Start of Block
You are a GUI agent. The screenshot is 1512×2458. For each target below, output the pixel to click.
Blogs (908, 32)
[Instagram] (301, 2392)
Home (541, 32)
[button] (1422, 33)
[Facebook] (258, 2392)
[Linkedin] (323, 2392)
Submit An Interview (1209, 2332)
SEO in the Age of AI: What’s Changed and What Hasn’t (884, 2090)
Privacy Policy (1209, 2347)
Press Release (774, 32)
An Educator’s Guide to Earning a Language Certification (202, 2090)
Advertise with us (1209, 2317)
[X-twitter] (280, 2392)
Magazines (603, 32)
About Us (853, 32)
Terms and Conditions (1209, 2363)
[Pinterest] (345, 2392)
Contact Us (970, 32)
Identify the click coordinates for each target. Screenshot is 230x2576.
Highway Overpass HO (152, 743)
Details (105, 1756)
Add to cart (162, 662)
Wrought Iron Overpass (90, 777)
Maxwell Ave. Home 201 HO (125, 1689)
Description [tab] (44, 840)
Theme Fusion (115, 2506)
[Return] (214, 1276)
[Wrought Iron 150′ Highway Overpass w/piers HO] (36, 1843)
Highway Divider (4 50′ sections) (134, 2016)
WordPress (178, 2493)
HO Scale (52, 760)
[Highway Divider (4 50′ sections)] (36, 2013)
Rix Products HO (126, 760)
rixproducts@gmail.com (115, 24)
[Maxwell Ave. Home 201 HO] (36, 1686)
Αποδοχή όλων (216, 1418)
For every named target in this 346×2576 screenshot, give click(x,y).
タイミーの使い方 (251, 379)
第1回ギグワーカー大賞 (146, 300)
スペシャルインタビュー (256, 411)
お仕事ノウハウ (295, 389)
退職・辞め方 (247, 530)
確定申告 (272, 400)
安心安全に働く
End of Block
__PROBLEM DETAILS__. As listed above, the lines from the line with "Blogs (908, 32)" to the line with "タイミーの使い方 (251, 379)" are to be echoed exactly, with both ends included and nothing added.

__EXERCISE OUTPUT__.
Blogs (908, 32)
[Instagram] (301, 2392)
Home (541, 32)
[button] (1422, 33)
[Facebook] (258, 2392)
[Linkedin] (323, 2392)
Submit An Interview (1209, 2332)
SEO in the Age of AI: What’s Changed and What Hasn’t (884, 2090)
Privacy Policy (1209, 2347)
Press Release (774, 32)
An Educator’s Guide to Earning a Language Certification (202, 2090)
Advertise with us (1209, 2317)
[X-twitter] (280, 2392)
Magazines (603, 32)
About Us (853, 32)
Terms and Conditions (1209, 2363)
[Pinterest] (345, 2392)
Contact Us (970, 32)
Identify the click coordinates for each target. Screenshot is 230x2576.
Highway Overpass HO (152, 743)
Details (105, 1756)
Add to cart (162, 662)
Wrought Iron Overpass (90, 777)
Maxwell Ave. Home 201 HO (125, 1689)
Description [tab] (44, 840)
Theme Fusion (115, 2506)
[Return] (214, 1276)
[Wrought Iron 150′ Highway Overpass w/piers HO] (36, 1843)
Highway Divider (4 50′ sections) (134, 2016)
WordPress (178, 2493)
HO Scale (52, 760)
[Highway Divider (4 50′ sections)] (36, 2013)
Rix Products HO (126, 760)
rixproducts@gmail.com (115, 24)
[Maxwell Ave. Home 201 HO] (36, 1686)
Αποδοχή όλων (216, 1418)
For every named target in this 346×2576 screenshot, give click(x,y).
タイミーの使い方 (251, 379)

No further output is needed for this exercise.